United States District Court, D. New Hampshire

March 28, 2019

Adam S. Levy, et al.
v.
Thomas Gutierrez, et al.

          MEMORANDUM ORDER

          Joseph N. Laplante, United States District Judge.

         In this putative securities law class action, defendant Apple, Inc. has moved to compel GT Advanced Technologies, Inc. (“GTAT”), a non-party, to produce certain documents regarding GTAT's sapphire production capacities, as well as a privilege log.[1] In the underlying complaint, class plaintiffs allege GTAT, its former directors, and Apple materially misled GTAT's investors about GTAT's ability to produce sapphire materials for Apple. Apple seeks the requested sapphire production data from GTAT to rebut plaintiffs' claim.

         GTAT opposes Apple's request, arguing that Apple's requested searches are disproportionate to the needs of this case and unduly burdensome. GTAT filed for Chapter 11 bankruptcy three days before class plaintiffs began filing complaints and was released thereafter of all liability arising from this action.
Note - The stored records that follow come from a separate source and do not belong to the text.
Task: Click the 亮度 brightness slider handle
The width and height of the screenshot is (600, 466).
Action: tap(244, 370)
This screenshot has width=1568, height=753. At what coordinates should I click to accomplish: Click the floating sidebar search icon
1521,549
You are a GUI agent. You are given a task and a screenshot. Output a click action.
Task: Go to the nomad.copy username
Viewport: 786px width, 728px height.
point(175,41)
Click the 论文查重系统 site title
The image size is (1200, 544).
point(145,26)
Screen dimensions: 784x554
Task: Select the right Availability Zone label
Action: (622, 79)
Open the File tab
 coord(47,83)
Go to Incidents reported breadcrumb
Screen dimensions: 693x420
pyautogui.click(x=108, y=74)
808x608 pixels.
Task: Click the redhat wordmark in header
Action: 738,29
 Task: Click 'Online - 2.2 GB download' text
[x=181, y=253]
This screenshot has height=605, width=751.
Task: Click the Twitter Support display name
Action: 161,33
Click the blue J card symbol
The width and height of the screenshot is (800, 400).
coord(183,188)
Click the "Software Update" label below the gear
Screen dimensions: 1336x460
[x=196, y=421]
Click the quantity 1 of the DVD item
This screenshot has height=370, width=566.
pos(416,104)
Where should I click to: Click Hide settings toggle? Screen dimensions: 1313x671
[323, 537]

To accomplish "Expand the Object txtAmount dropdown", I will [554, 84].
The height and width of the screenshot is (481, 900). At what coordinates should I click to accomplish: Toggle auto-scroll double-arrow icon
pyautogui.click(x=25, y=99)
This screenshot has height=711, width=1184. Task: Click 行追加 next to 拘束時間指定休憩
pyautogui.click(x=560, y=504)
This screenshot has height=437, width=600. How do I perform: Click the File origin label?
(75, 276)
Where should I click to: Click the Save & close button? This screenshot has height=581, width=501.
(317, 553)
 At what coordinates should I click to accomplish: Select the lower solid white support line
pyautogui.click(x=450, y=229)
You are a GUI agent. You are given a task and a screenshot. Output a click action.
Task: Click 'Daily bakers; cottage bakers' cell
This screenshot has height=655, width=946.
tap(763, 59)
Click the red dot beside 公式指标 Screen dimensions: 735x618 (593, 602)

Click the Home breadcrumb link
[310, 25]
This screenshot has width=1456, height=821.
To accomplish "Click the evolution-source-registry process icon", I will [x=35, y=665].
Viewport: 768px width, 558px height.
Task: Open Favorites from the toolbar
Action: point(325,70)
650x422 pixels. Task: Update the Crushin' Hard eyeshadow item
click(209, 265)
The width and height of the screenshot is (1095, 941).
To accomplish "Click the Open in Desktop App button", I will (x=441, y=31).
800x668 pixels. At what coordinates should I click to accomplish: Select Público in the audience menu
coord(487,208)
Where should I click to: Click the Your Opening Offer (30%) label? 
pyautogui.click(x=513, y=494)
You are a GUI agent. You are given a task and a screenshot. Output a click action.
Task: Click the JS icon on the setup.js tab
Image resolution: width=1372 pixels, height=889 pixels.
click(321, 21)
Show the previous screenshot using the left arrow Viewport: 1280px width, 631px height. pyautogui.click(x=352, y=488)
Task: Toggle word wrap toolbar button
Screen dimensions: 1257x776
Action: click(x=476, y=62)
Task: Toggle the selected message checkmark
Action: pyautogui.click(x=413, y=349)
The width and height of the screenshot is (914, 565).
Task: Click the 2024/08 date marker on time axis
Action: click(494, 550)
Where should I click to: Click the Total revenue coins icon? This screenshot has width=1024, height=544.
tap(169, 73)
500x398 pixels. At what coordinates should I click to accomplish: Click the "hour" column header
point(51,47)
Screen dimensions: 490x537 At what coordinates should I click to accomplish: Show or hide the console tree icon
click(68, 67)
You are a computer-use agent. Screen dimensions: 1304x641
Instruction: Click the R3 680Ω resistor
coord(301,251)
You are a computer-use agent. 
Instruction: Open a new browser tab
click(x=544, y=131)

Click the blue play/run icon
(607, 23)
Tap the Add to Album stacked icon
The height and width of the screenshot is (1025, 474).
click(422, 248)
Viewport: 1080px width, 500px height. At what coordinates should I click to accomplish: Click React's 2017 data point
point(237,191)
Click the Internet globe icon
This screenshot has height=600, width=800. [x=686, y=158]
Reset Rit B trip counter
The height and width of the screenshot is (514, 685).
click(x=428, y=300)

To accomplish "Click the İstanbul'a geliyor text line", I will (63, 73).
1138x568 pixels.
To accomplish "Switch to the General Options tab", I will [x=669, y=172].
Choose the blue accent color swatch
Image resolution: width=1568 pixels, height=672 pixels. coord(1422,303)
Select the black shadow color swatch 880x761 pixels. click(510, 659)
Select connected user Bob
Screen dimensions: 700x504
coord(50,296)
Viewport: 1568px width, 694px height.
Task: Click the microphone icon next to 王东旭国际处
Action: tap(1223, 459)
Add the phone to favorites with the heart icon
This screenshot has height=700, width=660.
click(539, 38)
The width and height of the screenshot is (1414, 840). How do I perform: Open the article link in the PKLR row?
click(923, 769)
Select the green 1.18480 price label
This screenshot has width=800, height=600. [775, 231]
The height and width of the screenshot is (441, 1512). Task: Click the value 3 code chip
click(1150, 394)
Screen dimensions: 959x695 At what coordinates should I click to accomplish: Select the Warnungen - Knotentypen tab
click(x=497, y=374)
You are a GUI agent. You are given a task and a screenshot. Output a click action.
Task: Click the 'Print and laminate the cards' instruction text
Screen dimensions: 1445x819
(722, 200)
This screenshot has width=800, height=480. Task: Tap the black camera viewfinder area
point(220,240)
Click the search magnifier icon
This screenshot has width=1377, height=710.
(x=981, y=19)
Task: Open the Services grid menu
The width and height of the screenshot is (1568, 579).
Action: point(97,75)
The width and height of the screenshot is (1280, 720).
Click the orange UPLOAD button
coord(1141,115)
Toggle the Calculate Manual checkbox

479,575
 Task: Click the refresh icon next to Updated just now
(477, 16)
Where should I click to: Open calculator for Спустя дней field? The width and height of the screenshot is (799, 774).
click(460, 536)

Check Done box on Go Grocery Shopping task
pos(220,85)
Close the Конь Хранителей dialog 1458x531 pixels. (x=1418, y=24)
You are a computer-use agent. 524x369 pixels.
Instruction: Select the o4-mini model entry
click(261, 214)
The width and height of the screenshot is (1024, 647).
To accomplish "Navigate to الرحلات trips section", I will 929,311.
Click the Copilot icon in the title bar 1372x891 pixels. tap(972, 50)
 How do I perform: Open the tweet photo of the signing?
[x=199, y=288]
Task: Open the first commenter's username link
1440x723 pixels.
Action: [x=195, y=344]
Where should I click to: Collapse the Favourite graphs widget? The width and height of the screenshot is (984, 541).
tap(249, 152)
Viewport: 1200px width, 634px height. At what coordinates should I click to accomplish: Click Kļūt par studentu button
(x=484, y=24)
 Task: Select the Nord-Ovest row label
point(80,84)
In addition, GTAT has produced over 250, 000 documents to the parties, already has incurred more than $64, 000 in costs responding to Apple's subpoena, and estimates that it will incur about $200, 000 more in costs if ordered to comply with Apple's requested keyword and custodian searches.

         After considering Apple and GTAT's arguments and the evidence submitted in support thereof, the court grants Apple's motion to compel and orders GTAT to produce documents responsive to Apple's outstanding document requests with a privilege log within 21 days of this Order. In addition, the court grants GTAT's request that Apple cover part of GTAT's future expenses for reviewing and producing these documents, including the creation of a privilege log, as required by Fed.R.Civ.P. 45(d)(2)(B)(ii)'s mandatory cost-shifting provision.

         Accordingly, Apple and GTAT shall meet and confer no later than Tuesday, April 2, 2019 to negotiate the further keyword and custodian searches to be performed, as well as how to fairly apportion costs. The cost-shifting negotiations should take into consideration GTAT's central role in the underlying facts of this case, but also GTAT's post-bankruptcy resources. Apple shall not be responsible for any costs incurred by GTAT in opposing Apple's motion to compel or from further negotiations relating to its compliance with Apple's subpoena. If Apple and GTAT cannot reach an agreement, they may schedule a telephone conference with the court to receive further guidance.

         I. Background

         The court draws the following background from Apple and GTAT's briefing for the present motion:

         In this putative class action, plaintiffs allege that GTAT, GTAT's former directors, and Apple made materially false and misleading statements in connection with the offer and sale of securities issued in 2013 and 2014 by New Hampshire-based GTAT. The putative class consists of individual and institutional entities who acquired GTAT securities between November 5, 2013 -the day after GTAT executives announced a purportedly lucrative agreement with Apple - and October 6, 2014, when GTAT filed for Chapter 11 bankruptcy. Broadly speaking, plaintiffs assert that GTAT executives knew from the start that the agreement was doomed to fail and that those executives reaped substantial profits while investors lost millions of dollars.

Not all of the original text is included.